Exercise goal
Please print nothing but the lines from the one containing "Select the highlighted yellow parcel on map" to the final line below, exactly, and no pictures.

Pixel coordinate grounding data
□ □ □ □ □ □ □
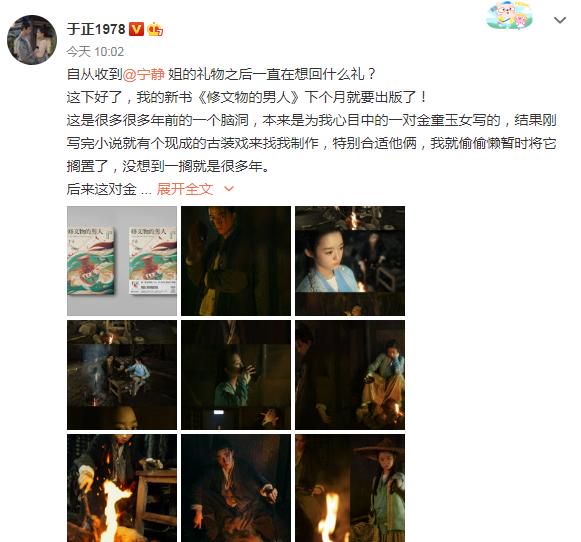Open the woman with straw hat thumbnail
The width and height of the screenshot is (581, 542).
(x=350, y=488)
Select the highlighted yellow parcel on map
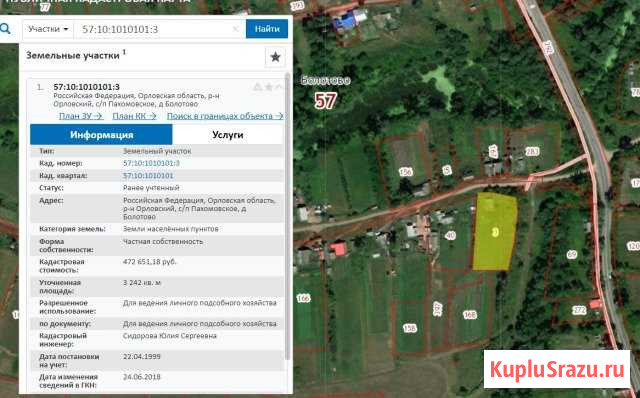 (495, 231)
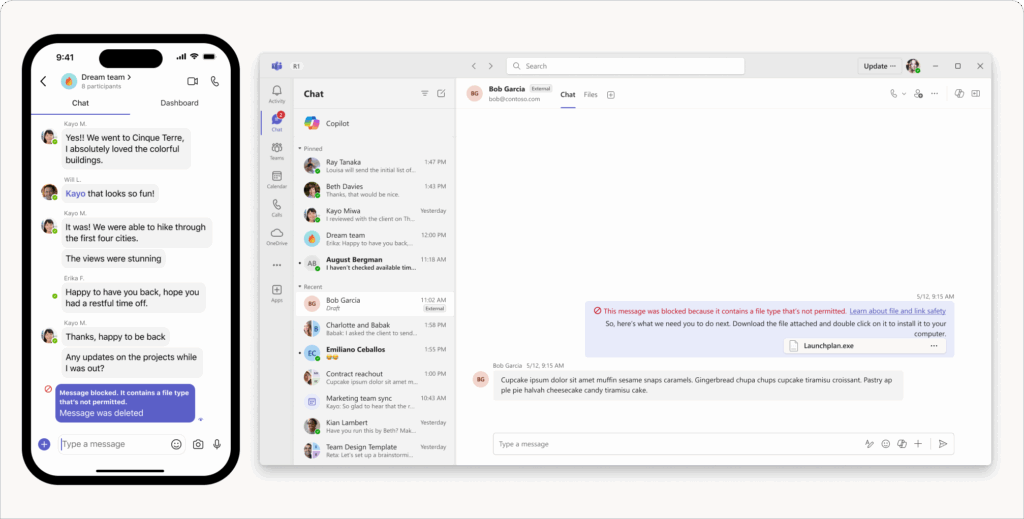Click the filter icon in Chat header
Screen dimensions: 1024x519
coord(424,93)
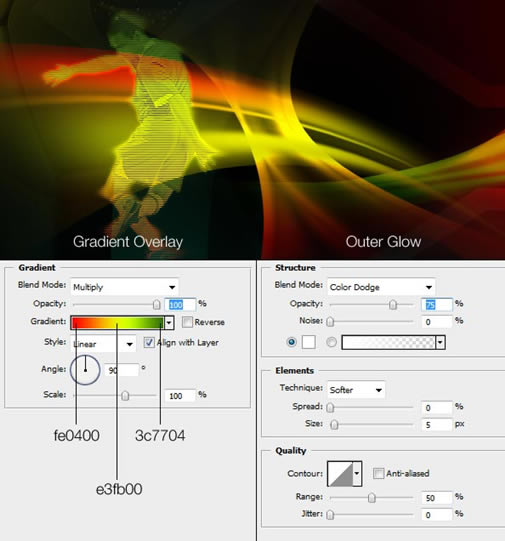
Task: Open the Color Dodge blend mode dropdown
Action: click(381, 287)
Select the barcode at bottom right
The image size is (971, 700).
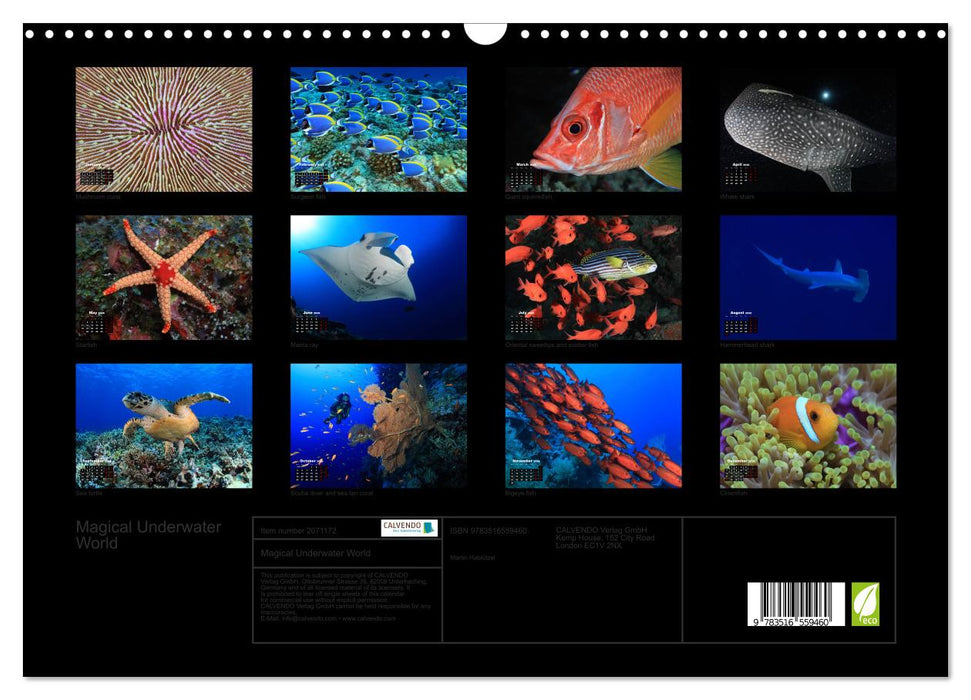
□ □ □ □ □ □ □
Answer section
Select the highlighted yellow parcel on map
 (495, 231)
Click the filter icon in Chat header
Screen dimensions: 1024x519
coord(424,93)
Task: Open the Color Dodge blend mode dropdown
Action: click(381, 287)
Select the barcode at bottom right
The image size is (971, 700).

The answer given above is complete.